In einem Abschlussgespräch bewerteten die Lehrkräfte die Veranstaltung insbesondere wegen des aktiven Teils des Spielens als äußerst positiv. Die gewonnenen Erkenntnisse – gerade durch die neu gesammelte Spielerfahrung – seien sehr gut in der medienpädagogischen Praxisarbeit anzuwenden.

Die MIBs stehen landesweit flächendeckend und in allen Schularten Lehrkräften und Schulen vor Ort mit Fortbildungsangeboten und zur individuellen Beratung zur Verfügung. Das schließt die Information von Eltern und die unmittelbare Arbeit mit Schülern ein. Zu den weiteren Aufgaben der MIBs zählen die Schulentwicklung sowie Beschaffungs- und Baumaßnahmen im medien- und kommunikationstechnischen Bereich.

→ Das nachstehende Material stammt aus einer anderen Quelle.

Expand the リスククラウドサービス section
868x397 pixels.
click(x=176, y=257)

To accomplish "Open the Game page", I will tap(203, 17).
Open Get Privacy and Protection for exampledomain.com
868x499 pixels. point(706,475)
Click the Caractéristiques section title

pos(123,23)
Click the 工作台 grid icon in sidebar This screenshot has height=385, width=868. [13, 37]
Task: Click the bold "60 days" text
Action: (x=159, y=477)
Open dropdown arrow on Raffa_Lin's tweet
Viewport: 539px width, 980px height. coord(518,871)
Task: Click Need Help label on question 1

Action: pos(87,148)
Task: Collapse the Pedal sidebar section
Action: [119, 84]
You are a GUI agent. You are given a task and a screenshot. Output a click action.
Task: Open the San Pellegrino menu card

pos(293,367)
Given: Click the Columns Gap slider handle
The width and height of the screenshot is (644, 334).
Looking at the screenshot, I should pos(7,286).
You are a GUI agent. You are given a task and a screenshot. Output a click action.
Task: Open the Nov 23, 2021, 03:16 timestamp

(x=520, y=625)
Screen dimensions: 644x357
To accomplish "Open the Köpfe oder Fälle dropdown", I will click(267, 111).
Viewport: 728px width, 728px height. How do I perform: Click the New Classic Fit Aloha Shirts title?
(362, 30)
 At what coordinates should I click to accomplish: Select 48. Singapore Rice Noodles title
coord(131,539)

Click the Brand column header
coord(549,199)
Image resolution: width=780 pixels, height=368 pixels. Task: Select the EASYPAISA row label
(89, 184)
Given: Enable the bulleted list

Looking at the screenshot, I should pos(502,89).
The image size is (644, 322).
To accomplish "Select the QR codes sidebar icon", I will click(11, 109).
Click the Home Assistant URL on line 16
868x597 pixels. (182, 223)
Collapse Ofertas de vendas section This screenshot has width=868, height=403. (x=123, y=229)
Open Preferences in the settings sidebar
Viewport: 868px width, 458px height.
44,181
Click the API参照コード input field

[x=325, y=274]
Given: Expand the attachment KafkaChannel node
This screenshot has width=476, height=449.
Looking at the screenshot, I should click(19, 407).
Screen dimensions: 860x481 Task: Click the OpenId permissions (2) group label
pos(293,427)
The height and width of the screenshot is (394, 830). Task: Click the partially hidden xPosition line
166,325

Ziel der gemeinnützigen Stiftung Medienpädagogik Bayern ist es, einen selbstbestimmten, aktiven und kritischen Umgang mit Medien und Kommunikationstechnologien zu vermitteln. Die Stiftung möchte bayernweit Kinder und Jugendliche, aber auch Eltern und pädagogisch Tätige für eine kompetente Mediennutzung sensibilisieren. Gegründet wurde die Stiftung im September 2008 von der Bayerischen Landeszentrale für neue Medien (BLM) als konsequente Fortführung der bereits bestehenden Aktivitäten der Landesmedienzentrale im Bereich Medienpädagogik.